----- Records supplied
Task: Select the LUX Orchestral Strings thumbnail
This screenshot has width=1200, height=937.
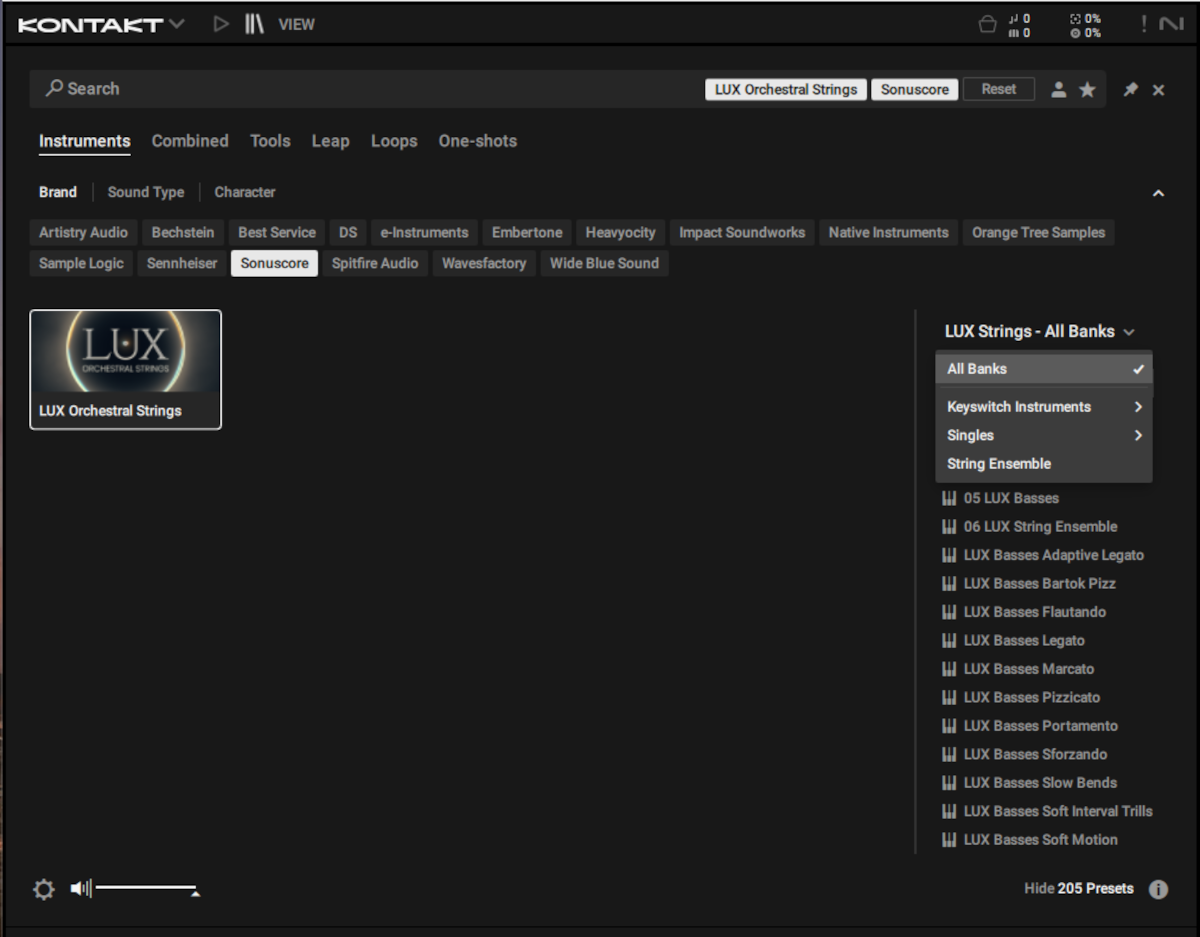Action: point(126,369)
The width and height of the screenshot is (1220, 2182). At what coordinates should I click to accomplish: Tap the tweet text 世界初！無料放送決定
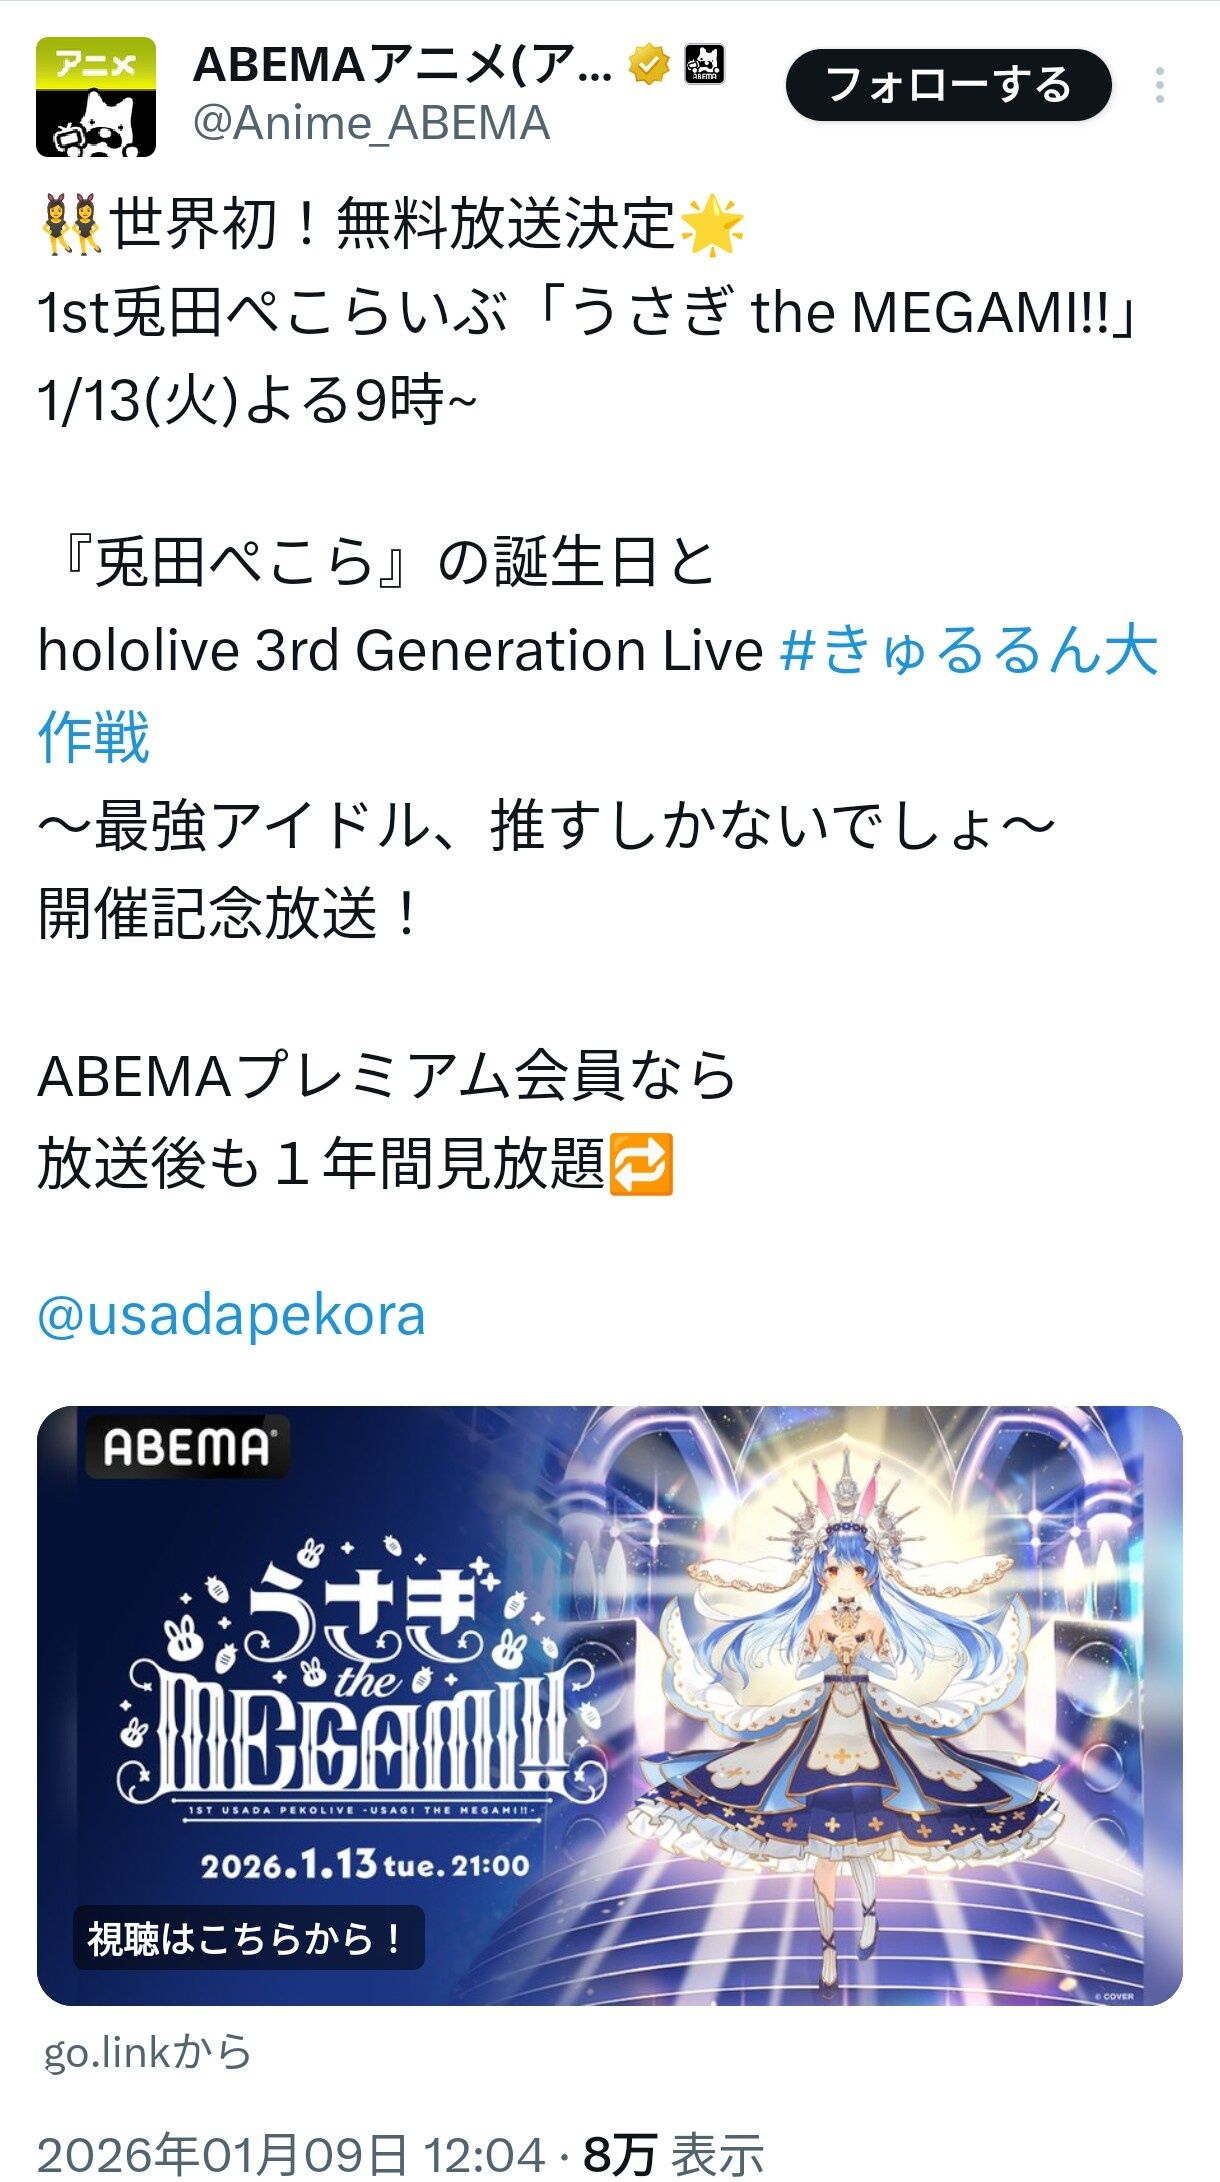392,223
----------
About this task =>
The result should be the full material above, word for word, with its pictures omitted.

Answer box =>
Task: Select the LUX Orchestral Strings thumbnail
This screenshot has width=1200, height=937.
Action: point(126,369)
The width and height of the screenshot is (1220, 2182). At what coordinates should I click to accomplish: Tap the tweet text 世界初！無料放送決定
392,223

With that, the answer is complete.